As Inquisitr has covered extensively, the dossier was compiled by former British intelligence agent and Russia expert Christopher Steele, and it contains numerous details — many of which have been corroborated but none yet confirmed, as Lawfare reported last week — of Trump’s alleged Russia connections.

The most notorious episode described in the dossier allegedly occurred in Moscow during Trump’s visit there in November 2013 for the Miss Universe beauty pageant, which he then owned. As Inquisitr has reported, the dossier claims that Trump hired Russia prostitutes to perform a “golden shower” show for him, urinating on the bed in the Moscow Ritz-Carlton on which President Barack Obama and First Lady Michelle Obama had recently slept. The compromising activity, the dossier claimed, was secretly filmed by Russian intelligence agents to use as leverage over Trump.

Donald Trump at Miss Universe 2013 in Moscow

However, the defamation lawsuit was not provoked by the “pee tape” episode, but by the mention in the dossier of Russian tech entrepreneur Aleksej Gubarev, who operates a large web server company and was named along with his company, XBT, as connected to the Russian hacking of Democratic Party email servers.

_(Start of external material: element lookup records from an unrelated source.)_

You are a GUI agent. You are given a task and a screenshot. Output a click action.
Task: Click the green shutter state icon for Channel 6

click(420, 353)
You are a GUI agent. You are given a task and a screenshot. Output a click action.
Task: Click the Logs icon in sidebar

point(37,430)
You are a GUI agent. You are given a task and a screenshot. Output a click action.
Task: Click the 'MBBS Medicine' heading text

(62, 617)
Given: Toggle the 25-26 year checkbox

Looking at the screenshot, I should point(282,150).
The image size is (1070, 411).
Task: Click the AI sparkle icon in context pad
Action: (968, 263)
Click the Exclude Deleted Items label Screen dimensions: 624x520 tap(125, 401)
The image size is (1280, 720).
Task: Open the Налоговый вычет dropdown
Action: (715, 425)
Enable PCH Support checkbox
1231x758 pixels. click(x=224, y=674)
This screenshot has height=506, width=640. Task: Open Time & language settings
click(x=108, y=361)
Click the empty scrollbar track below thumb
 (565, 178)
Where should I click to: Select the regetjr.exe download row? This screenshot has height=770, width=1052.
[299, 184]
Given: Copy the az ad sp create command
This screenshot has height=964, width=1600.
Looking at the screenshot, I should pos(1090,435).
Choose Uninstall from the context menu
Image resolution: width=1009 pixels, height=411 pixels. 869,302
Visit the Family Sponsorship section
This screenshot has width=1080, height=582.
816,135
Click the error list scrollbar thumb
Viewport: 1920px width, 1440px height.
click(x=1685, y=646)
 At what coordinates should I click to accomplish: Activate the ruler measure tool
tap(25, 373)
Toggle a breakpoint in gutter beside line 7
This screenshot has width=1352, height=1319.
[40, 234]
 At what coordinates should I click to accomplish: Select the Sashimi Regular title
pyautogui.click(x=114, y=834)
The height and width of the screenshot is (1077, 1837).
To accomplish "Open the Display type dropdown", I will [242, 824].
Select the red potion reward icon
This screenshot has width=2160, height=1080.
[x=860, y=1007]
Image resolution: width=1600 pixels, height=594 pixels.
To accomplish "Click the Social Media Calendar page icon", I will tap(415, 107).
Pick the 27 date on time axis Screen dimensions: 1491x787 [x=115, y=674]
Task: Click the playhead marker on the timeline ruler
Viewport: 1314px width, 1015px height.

The dossier alleged that the Russian security service known as the FSB had pressured Gubarev to participate in the hacking operation, but according to a McClatchy News report, Gubarev said that he had no idea why his name appeared in the report and had no indication that his company’s servers were used in the Russian election hacking plot.

BuzzFeed published the Steele dossier online in January of 2017. The following month, Gubarev sued BuzzFeed for defaming him by publishing the dossier with his name included, according to the Hollywood Reporter.

On Tuesday, United States Southern District of Florida federal court judge Ursula Ungaro ruled that Gubarev was not a public figure, as Politico reported, meaning that Gubarev could win the lawsuit by showing only that BuzzFeed was “negligent” in publishing the dossier, not that the site published the document with “actual malice.”

But Ungaro on Wednesday dismissed the lawsuit anyway, ruling that the dossier was part of an “official proceeding,” making its publication protected by the First Amendment constitutional guarantee of press freedom, Variety reported.

BuzzFeed was protected because the constitution guarantees the press the right to “gather information needed for the public to exercise effective oversight of the government,” Ungaro wrote in her ruling. But Ungaro made no ruling on whether the allegations against Gubarev, or any of the details contained in the dossier, were true or false.